Please substitute "Tap" for every "Click" in the listing below, keep everything else unchanged, and leave the pictures out of your reply.

(Source data)
******

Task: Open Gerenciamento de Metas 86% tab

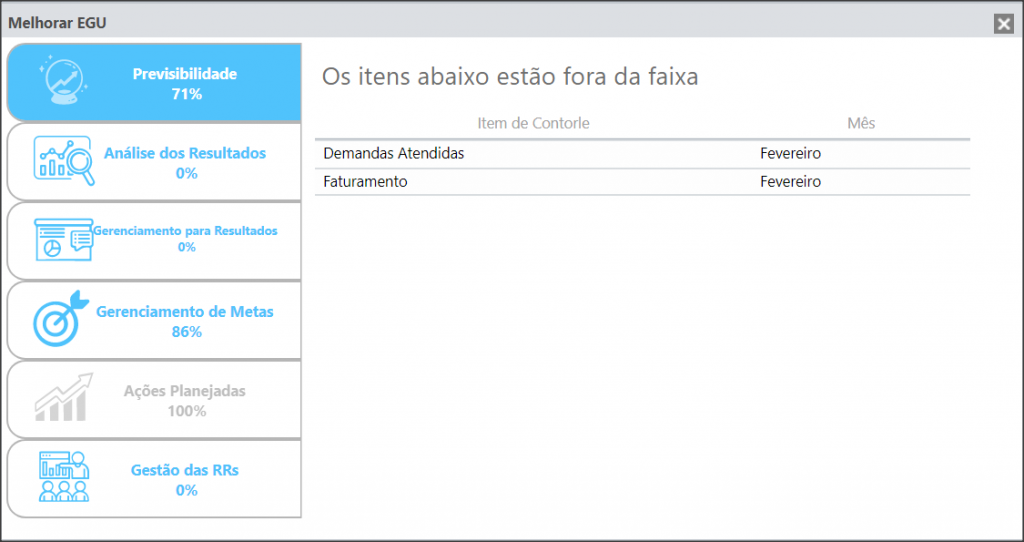Action: pos(154,320)
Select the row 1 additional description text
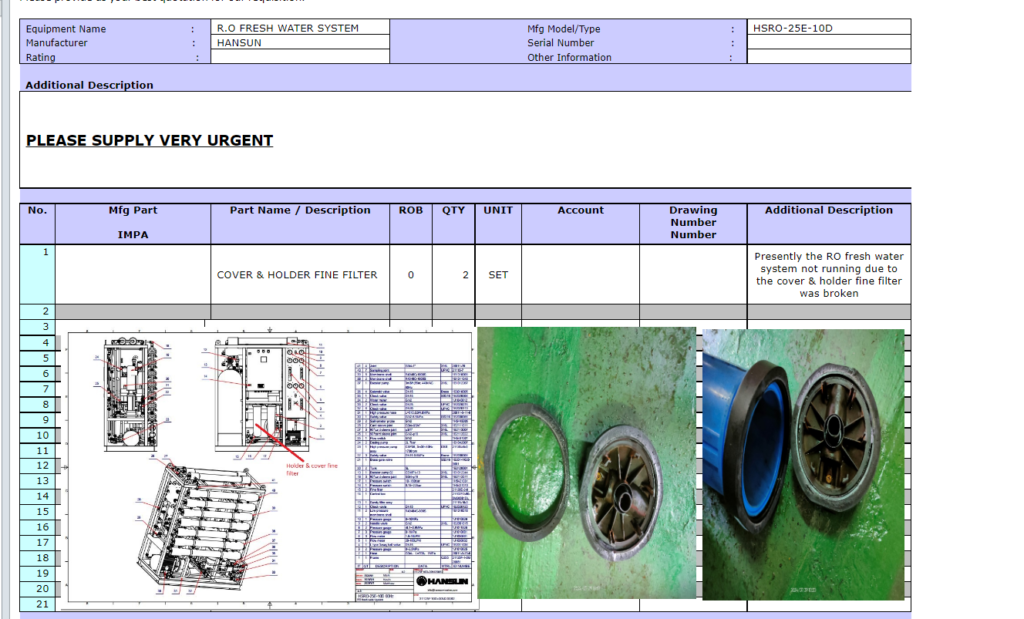Image resolution: width=1024 pixels, height=619 pixels. 828,275
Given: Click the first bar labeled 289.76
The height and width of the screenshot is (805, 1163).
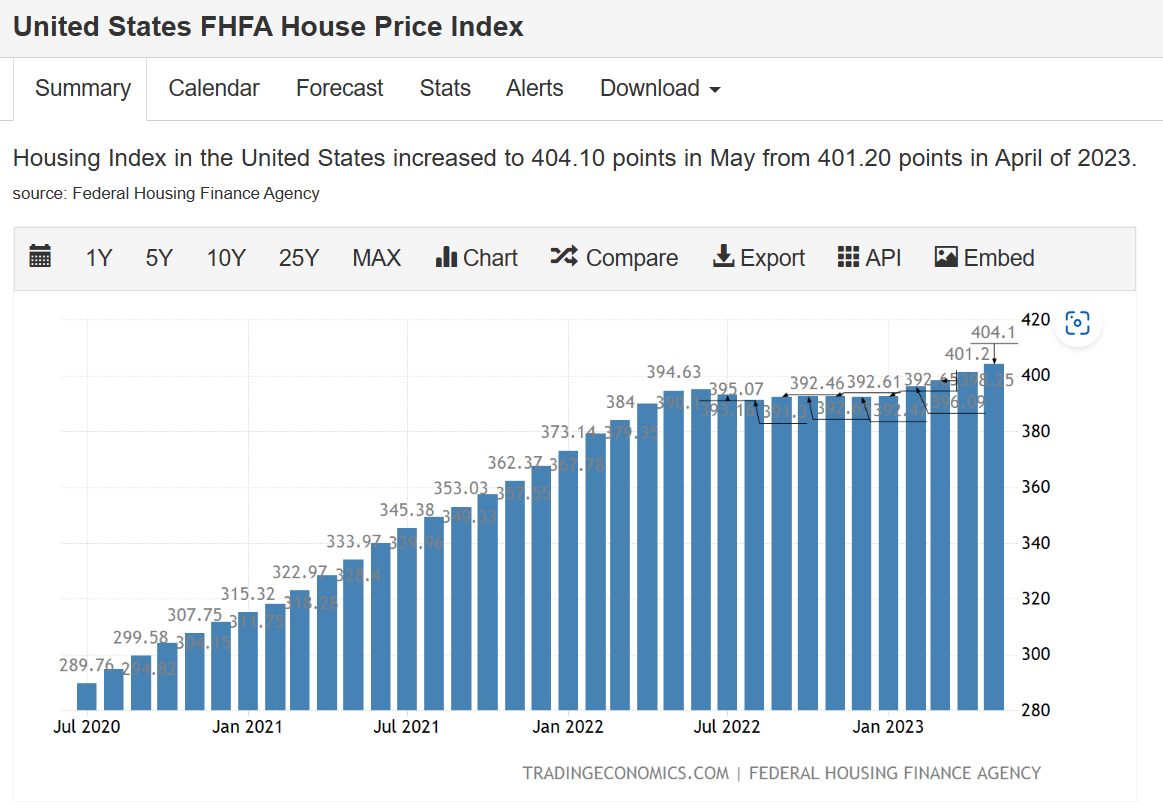Looking at the screenshot, I should [x=87, y=696].
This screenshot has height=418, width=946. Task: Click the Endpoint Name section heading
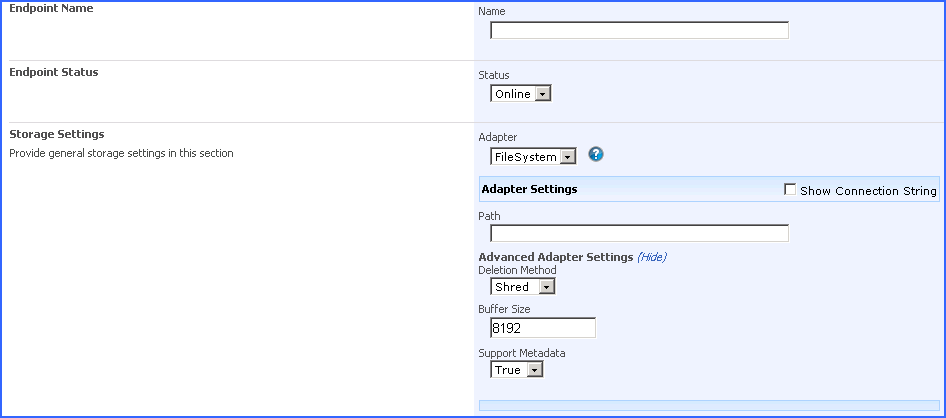(x=51, y=8)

******

*Output*:
Task: Open Gerenciamento de Metas 86% tab

Action: pos(154,320)
Select the row 1 additional description text
Image resolution: width=1024 pixels, height=619 pixels. 828,275
Given: Tap the first bar labeled 289.76
The height and width of the screenshot is (805, 1163).
Looking at the screenshot, I should [x=87, y=696].
This screenshot has height=418, width=946. Task: Tap the Endpoint Name section heading
(x=51, y=8)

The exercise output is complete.